08 January 2001 00:00 [Source: ACN]
The Japanese petrochemical industry is seeking to improve its global competitiveness through mergers and consolidations. More old facilities are expected to be replaced through scrap-and-build projects in the next few years, reports Clara TanNationalisation of production is the golden rule for survival in Japan's petrochemical industry.
Japan is already producing more than enough olefins and polymers to satisfy local demand and a substantial amount needs to be exported.
The industry is expecting more replacement of existing old facilities through scrap-and-build projects rather than the building of new plants in the next few years. New grassroots projects are expected to be few and far between in Japan in the short term.
The Japanese petrochemical industry is expected to focus on improving its competitiveness through consolidations and alliances to achieve better profitability.
The recently announced merger between Mitsui Chemicals and Sumitomo Chemical demonstrates an understanding among local players of the urgency to be competitive in a global marketplace. The consolidation will help both companies save costs and keep up with global competition.
A local producer rationalises that there are too many chemical players in Japan with low competitiveness. Corporate mergers, he adds, will reduce the number of players in Japan and make them bigger and stronger. Mergers will also mean improved efficiency for companies through consolidation of similar business operations.

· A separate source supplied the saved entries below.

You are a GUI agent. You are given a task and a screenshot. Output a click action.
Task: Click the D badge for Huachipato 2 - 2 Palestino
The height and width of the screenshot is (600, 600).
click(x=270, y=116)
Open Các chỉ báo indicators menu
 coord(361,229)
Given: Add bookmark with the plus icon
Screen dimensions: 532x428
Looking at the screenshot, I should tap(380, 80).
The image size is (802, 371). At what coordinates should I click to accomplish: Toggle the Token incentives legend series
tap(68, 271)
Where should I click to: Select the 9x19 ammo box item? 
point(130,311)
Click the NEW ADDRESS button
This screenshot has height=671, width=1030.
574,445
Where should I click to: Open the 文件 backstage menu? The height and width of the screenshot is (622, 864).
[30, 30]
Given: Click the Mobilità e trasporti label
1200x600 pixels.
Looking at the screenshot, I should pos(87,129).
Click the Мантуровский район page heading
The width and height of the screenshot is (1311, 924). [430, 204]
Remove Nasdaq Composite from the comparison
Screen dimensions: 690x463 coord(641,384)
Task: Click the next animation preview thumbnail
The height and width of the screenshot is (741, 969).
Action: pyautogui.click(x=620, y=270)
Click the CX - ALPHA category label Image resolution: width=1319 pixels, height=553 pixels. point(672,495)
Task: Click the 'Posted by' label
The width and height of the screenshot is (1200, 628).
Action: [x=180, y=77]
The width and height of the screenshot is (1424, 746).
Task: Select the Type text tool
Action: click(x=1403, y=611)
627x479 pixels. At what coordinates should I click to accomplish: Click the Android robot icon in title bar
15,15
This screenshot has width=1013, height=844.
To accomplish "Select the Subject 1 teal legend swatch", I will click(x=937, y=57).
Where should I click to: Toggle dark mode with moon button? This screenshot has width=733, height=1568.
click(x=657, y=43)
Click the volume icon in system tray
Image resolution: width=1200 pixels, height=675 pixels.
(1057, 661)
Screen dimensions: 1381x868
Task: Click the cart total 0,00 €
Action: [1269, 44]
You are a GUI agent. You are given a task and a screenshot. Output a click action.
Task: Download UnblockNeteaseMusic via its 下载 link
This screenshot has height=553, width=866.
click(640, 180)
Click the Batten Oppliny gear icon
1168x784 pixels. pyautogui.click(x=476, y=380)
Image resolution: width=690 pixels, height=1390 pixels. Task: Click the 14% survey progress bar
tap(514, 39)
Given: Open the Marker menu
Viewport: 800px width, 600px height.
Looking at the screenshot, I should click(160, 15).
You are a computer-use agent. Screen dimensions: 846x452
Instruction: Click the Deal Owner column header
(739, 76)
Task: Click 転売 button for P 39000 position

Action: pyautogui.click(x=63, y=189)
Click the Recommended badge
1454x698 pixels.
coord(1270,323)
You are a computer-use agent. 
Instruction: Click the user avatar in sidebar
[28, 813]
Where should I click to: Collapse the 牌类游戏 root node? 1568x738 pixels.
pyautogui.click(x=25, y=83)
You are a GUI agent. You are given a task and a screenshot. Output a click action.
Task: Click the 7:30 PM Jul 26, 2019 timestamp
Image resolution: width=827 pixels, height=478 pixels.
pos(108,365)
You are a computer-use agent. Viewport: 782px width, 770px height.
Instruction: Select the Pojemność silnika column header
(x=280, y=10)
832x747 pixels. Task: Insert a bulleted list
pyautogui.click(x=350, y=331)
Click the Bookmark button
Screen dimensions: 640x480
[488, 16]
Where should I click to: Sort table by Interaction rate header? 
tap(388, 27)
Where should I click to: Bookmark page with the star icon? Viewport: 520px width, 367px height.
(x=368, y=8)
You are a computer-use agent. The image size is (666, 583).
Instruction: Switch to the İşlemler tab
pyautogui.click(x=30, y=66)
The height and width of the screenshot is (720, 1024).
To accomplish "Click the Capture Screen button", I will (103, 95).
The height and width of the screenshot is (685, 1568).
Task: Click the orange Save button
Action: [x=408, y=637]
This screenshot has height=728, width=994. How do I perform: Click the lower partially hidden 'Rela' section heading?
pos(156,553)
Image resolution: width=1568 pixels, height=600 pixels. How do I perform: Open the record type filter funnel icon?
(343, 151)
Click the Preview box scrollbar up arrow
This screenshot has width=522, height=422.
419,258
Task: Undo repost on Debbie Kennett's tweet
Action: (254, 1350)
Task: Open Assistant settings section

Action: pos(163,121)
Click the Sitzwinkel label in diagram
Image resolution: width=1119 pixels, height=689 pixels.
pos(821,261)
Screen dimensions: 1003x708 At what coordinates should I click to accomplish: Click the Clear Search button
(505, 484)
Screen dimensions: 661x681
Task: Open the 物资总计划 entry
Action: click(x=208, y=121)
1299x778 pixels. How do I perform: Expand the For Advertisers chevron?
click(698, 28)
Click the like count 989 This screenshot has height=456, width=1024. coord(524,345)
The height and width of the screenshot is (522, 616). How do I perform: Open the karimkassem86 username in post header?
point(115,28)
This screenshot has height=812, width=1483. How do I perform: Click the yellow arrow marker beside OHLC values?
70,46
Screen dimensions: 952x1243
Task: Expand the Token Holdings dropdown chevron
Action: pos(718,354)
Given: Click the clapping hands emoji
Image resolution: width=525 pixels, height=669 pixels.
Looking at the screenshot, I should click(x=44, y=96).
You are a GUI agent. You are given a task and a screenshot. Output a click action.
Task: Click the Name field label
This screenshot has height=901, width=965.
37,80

In Japan, there are currently 11 major ethylene producers and more than 20 PP and PE producers, including the smaller players.
Sumitomo and Mitsui will combine their polyolefins businesses in October this year (ACN 11 Dec, p8). It remains to be seen how the merger will affect Mitsui affiliate Grand Polymer's earlier plans for a scrap-and-build PP project.
Grand Polymer says it has factored the impact of the Mitsui-Sumitomo merger in to a final proposal for the PP scrap-and-build plan. The proposal is expected to be submitted early this year to Grand Polymer shareholders for approval.
Grand Polymer plans to build a 200 000 tonne/year PP plant in Japan as a replacement for one or two existing plants. The company has yet to decide which plants it will scrap and when.
Similar to Mitsui and Sumitomo's efforts to streamline their business operations, other producers are also seeking ways of enhancing their competitiveness and plant efficiency. Increasing capacities is, however, not an option.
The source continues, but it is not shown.